Nun befindet sich der „Kranich“ keineswegs im Höhenflug. Vielmehr kann die Airline nur mit Hilfe eines neun Milliarden Euro schweren staatlichen Rettungspakets noch vom Boden abheben. Dafür will der Luftfahrtkonzern aber mit an der Spitze des Fortschritts stehen, wenn es darum geht, die verbliebenen Passagiere gendergerecht zu begrüßen. Vielleicht als kleiner Trost dafür, dass der Service an Board sich gegenläufig zu den Tarifen entwickelt: immer weniger für immer mehr Geld.

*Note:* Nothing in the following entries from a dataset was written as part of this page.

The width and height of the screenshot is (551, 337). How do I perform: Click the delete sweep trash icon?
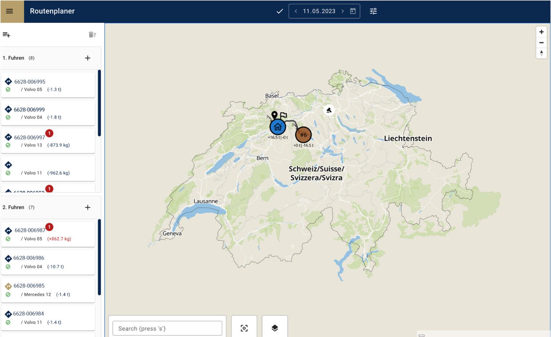click(x=92, y=34)
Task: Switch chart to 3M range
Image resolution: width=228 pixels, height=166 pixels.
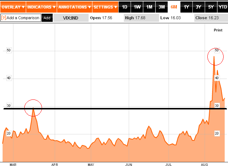Action: click(x=161, y=7)
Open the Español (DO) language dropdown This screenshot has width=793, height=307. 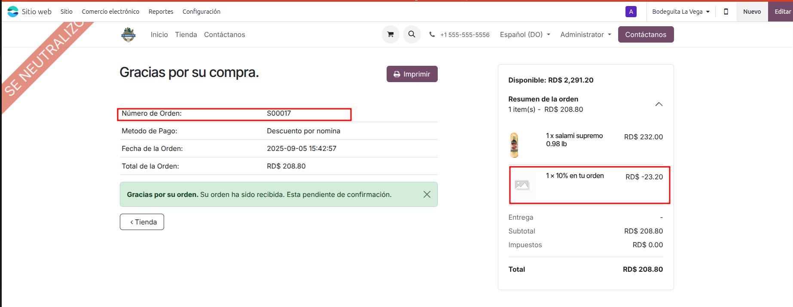pos(525,34)
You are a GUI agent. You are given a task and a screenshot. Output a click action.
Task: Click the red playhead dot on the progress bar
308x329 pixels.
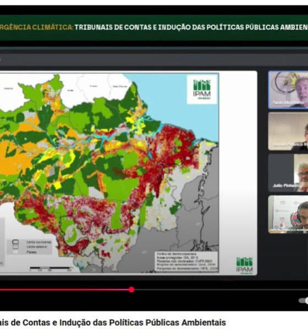coord(131,290)
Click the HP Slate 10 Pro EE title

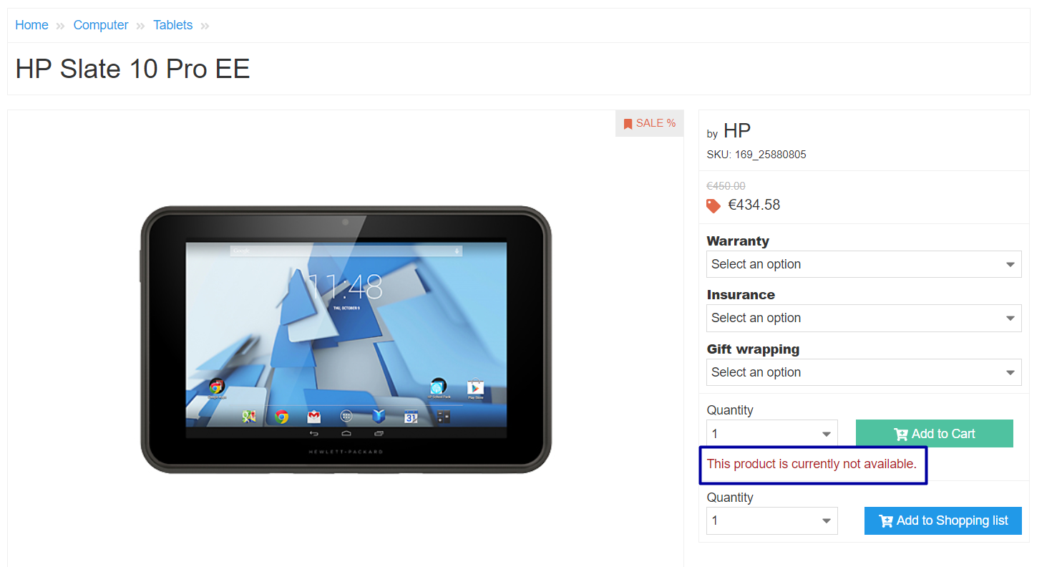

Wer sich angeschnallt hat und auf den Start wartet, soll künftig nicht mehr die vertraute Begrüßungsformel „Sehr geehrte Damen und Herren“ vernehmen. Um „alle Passagiere anzusprechen“, schallt demnach ein freundliches „Guten Tag“, „Guten Abend“ oder „Herzlich willkommen an Bord“ aus den Lautsprechern. Alternative Anreden wären nach Angaben eines Unternehmenssprechers ein einfaches „Guten Morgen“ oder „Liebe Gäste“. Die Entscheidung sei im Kontext einer breiteren Diskussion gefallen, in der es darum gehe, alle Gäste an Bord wertzuschätzen.

Oh glückliches Unternehmen, das keine anderen Sorgen hat, möchte man da ausrufen. Offenbar sind selbst Spitzenmanager nicht vor der Versuchung gefeit, bei den vor allem in den öffentlich-rechtlichen Anstalten und im linksgrünen politischen Spektrum zu verortenden Gender-Fans politisch-korrekt zu punkten. Was die Mehrheit der Bevölkerung denkt, ist den Lufthansa-Bossen offenbar gleichgültig. Denn alle Umfragen ergeben, dass die Mehrheit auf eine geschlechtsneutrale Sprache keinen Wert legt – auch nicht die Mehrheit der Frauen.

Nun kann man argumentieren, die Anrede „Meine Damen und Herren“ schließe Personen aus, die sich selbst weder dem weiblichen noch dem männlichen Geschlecht zuordnen. Die gibt es und sie sind um ihr Schicksal nicht zu beneiden. Aber es handelt sich um eine sehr kleine Gruppe. Bis Ende vergangenen Jahres hatte ganze 275 Personen von der neuen Möglichkeit Gebrauch gemacht, für sich das Geschlecht „divers“ eintragen zu lassen. Auch wenn nicht alle diversen Personen ihr bisheriges Geschlecht im Pass ändern lassen: Die Wahrscheinlichkeit, dass in jedem Lufthansa-Flieger mindestens ein diverser Passagier sitzt, ist minimal.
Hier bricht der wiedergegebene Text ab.